If I have a DataFrame with a categorical column, how can I convert it to integers, like in R if foo is a data table with a categorical variable bar, you would do as.numeric(foo$bar)
I plan to index into an array based on which category things are in… and want to work with integers, not names of integers.
We should definitely add a public function to get integer codes. Waiting for it you can access the refs field, but note that its values correspond to the order in index(x.pool), not to those in levels(x). See the warning at Implementation details · CategoricalArrays.
Thanks for pointing that out! I think ideally you’d just create a constructor for Int… and it’d return the index into the levels… so something like this?
function Int(a::CategoricalArray)
map(x -> Int(x),CategoricalArrays.order(a.pool)[a.refs]);
end
Similarly for explicit UInt32 and UInt64 and etc.

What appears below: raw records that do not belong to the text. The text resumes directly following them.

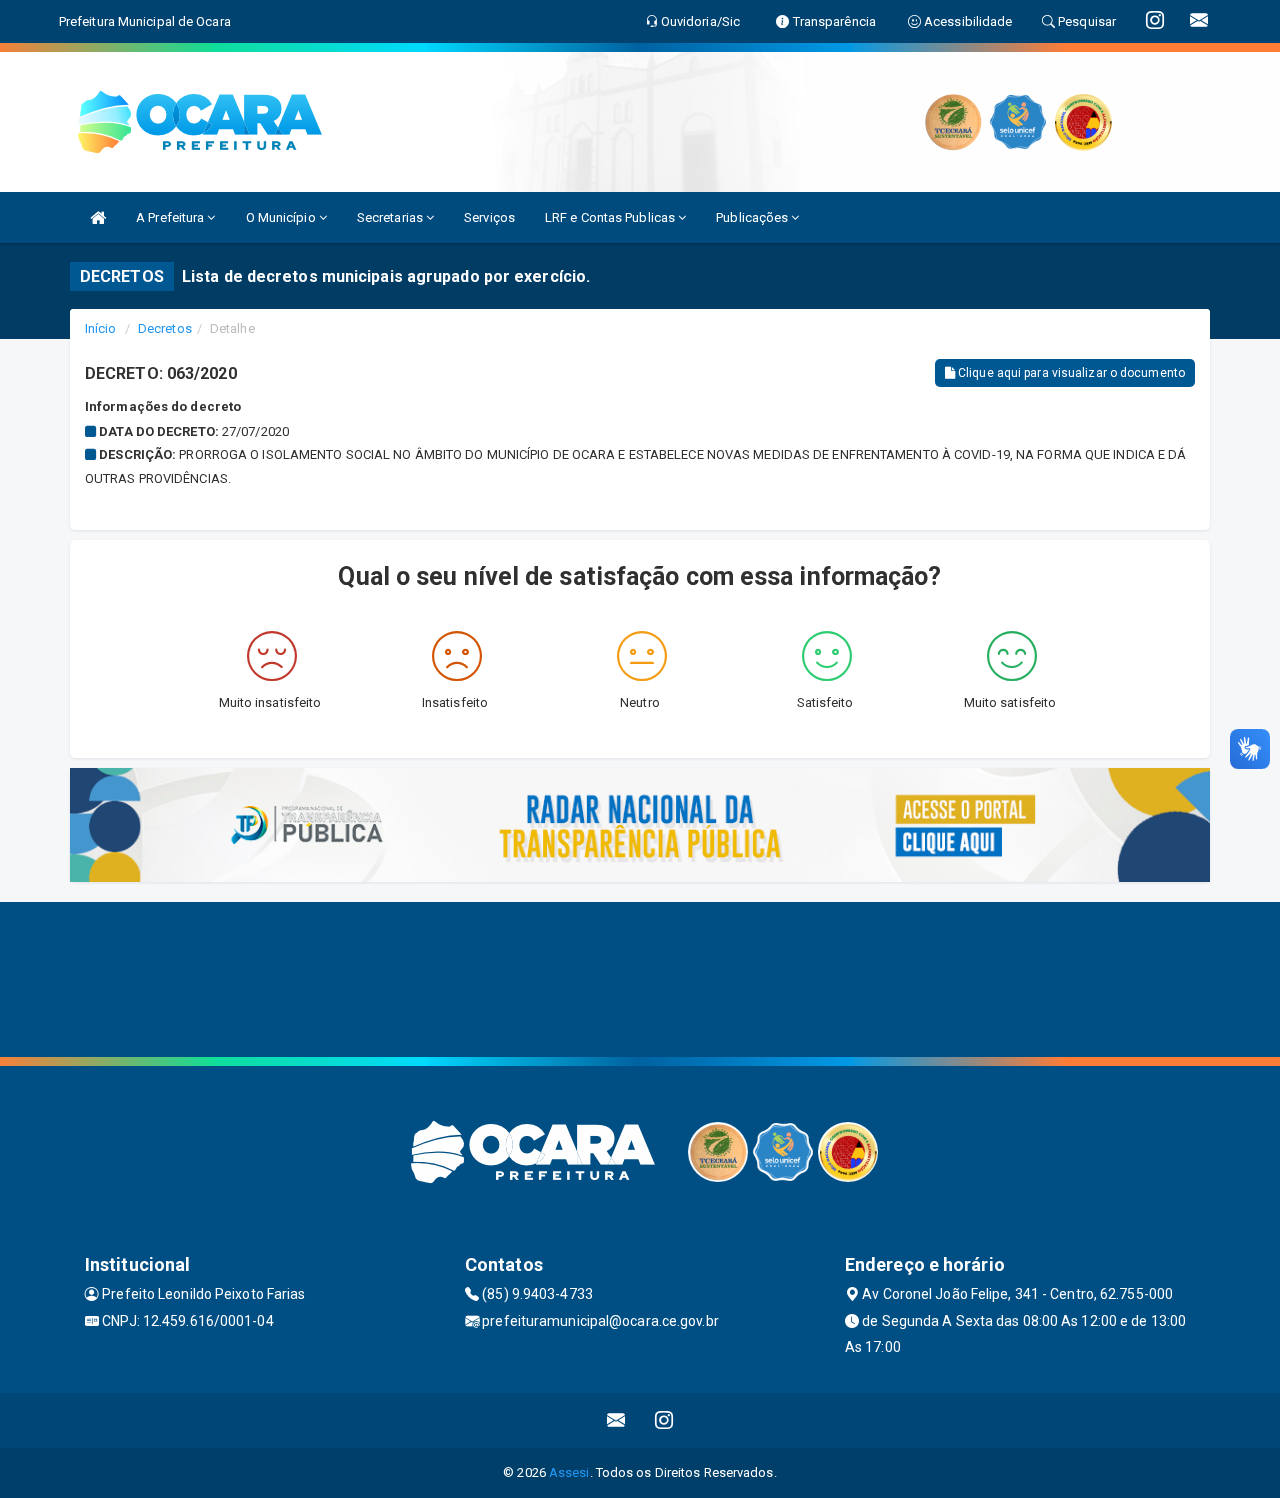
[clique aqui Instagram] (664, 1420)
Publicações (753, 217)
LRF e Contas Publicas (611, 217)
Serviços (489, 217)
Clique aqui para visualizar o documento (1070, 373)
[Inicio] (98, 217)
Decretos (165, 328)
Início (101, 328)
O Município (282, 217)
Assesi (569, 1472)
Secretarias (391, 217)
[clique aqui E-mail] (616, 1420)
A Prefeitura (171, 217)
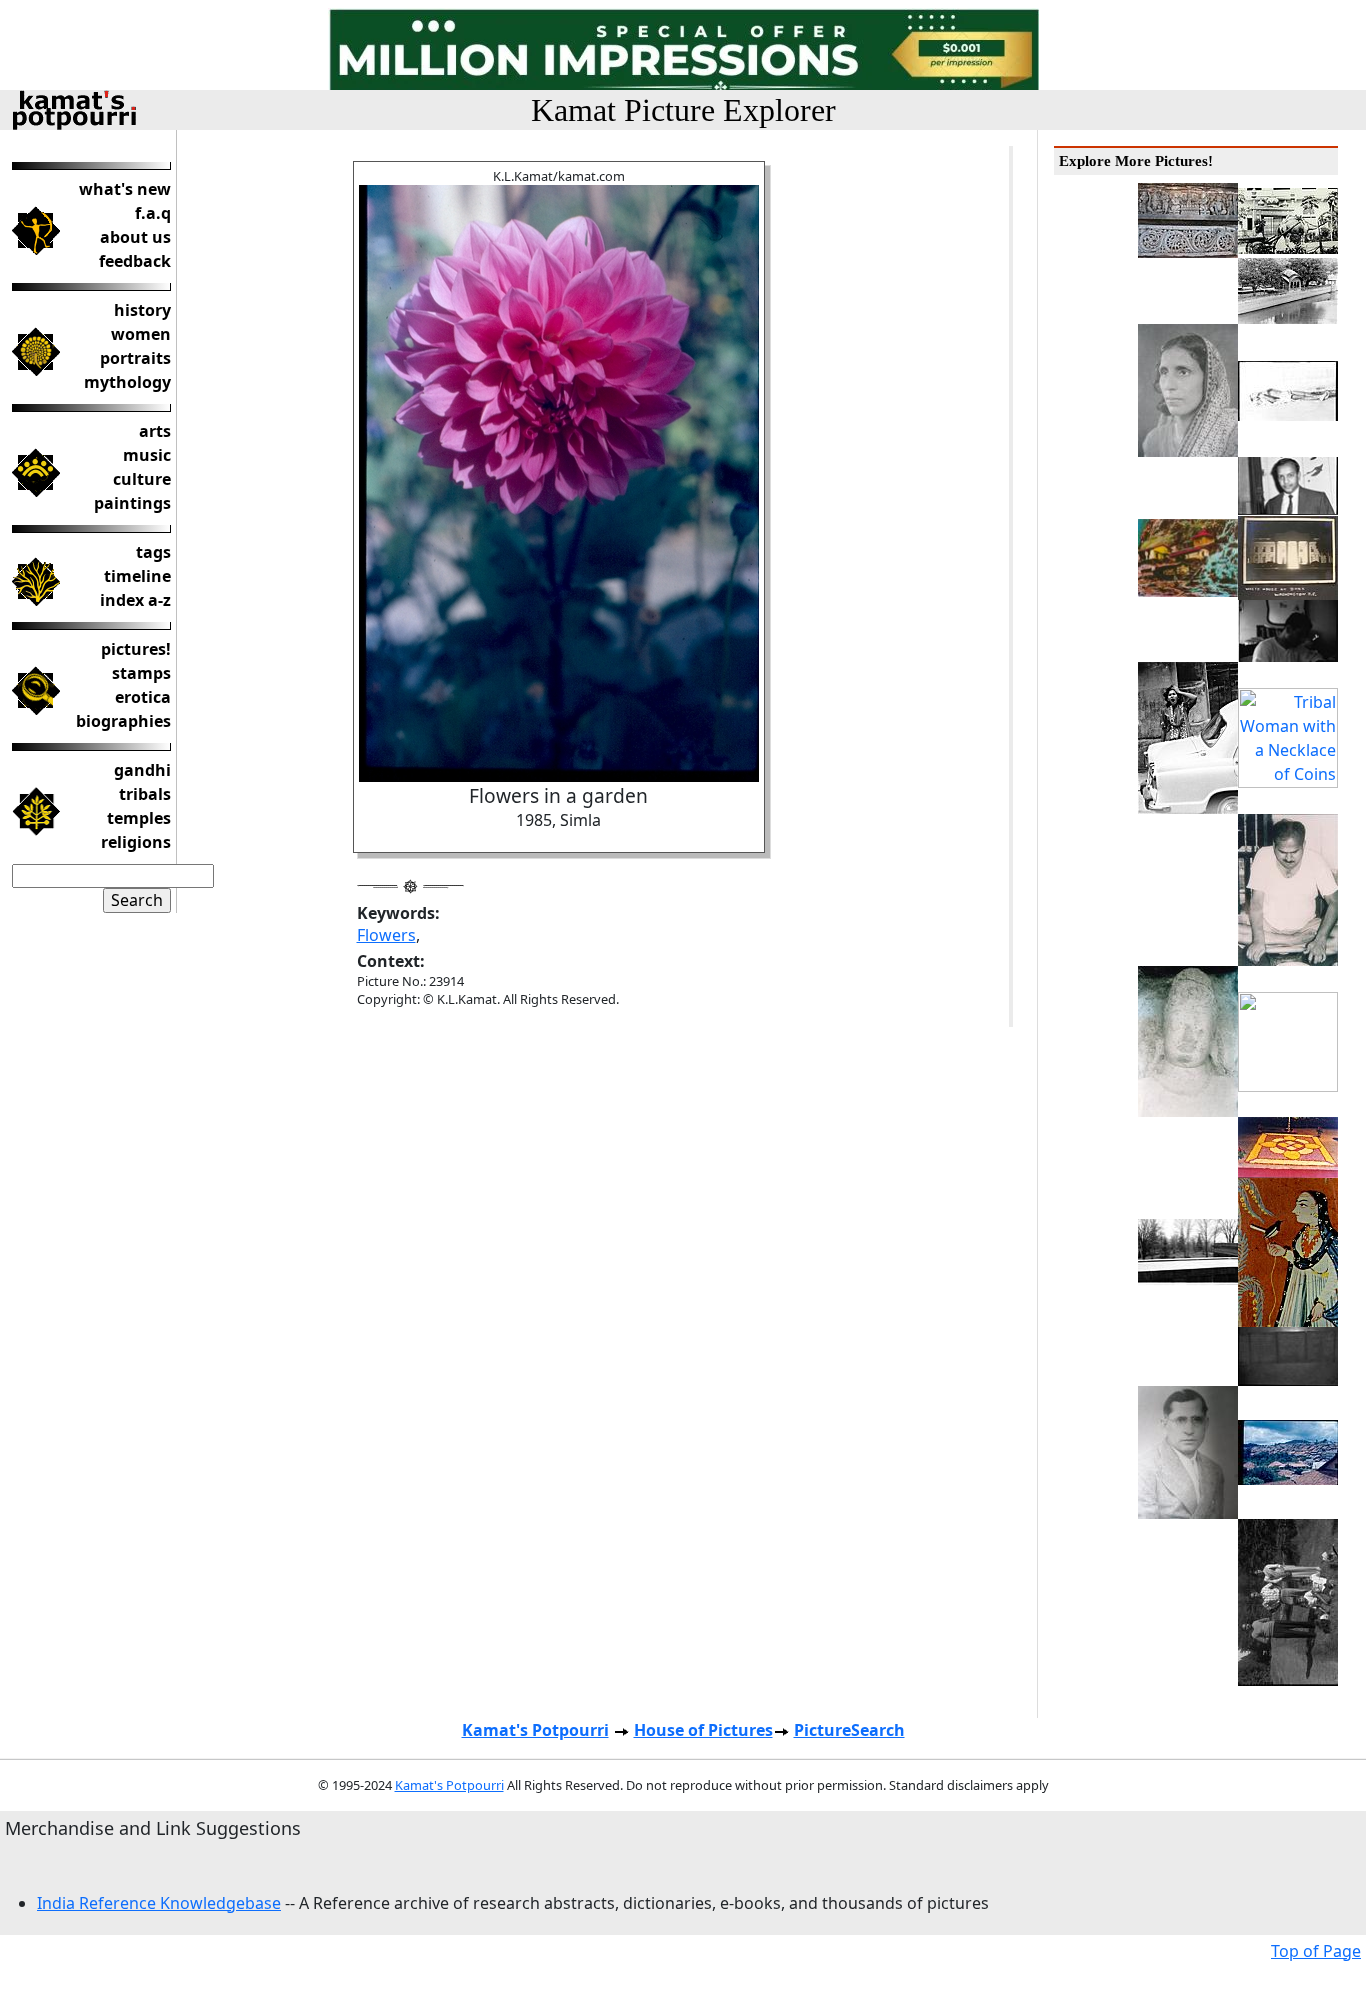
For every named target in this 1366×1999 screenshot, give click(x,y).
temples (139, 818)
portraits (135, 358)
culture (142, 479)
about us (135, 237)
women (141, 334)
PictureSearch (849, 1730)
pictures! (136, 649)
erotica (143, 697)
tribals (145, 794)
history (142, 310)
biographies (123, 721)
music (147, 455)
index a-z (135, 600)
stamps (141, 673)
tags (153, 552)
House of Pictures (703, 1730)
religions (136, 842)
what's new (125, 189)
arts (155, 431)
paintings (132, 503)
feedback (135, 261)
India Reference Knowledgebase (159, 1903)
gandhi (142, 770)
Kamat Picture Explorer (683, 110)
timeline (137, 576)
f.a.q (153, 213)
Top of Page (1316, 1951)
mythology (127, 382)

WHOOPS, I’m obviously new to Julia, of course you’re going to return an Array{Int} so I guess you’d want
I am not sure if your function definition is a good idea. It seems you might be overloading Int. How about just converting the type (to whatever type you want):
using RDatasets
iris = dataset("datasets", "iris")
v=iris[:Species]
function get_indices(v)
return CategoricalArrays.order(v.pool)[v.refs]
end
refs=get_indices(iris[:Species])
refs2=convert(Vector{Int},refs)
I’m just learning Julia so I don’t know all the idioms but that seems like a bunch of work and it does exactly the same thing right? namely it gives you an array of ints?
what is the reason not to just construct an Array{Int} ?
indeed the Julia manual page 177 discusses convert vs constructor and clearly says conversion is for different representation of the same thing… here we are constructing an array of ints from a categorical representation of strings, it seems like a constructor is exactly what we want.
I guess the question is, is there a good abstraction here that should be built-in to the CategoricalArrays package? It seems to me like an Array{Int} constructor is something the package should provide and it should give integers that index into the levels.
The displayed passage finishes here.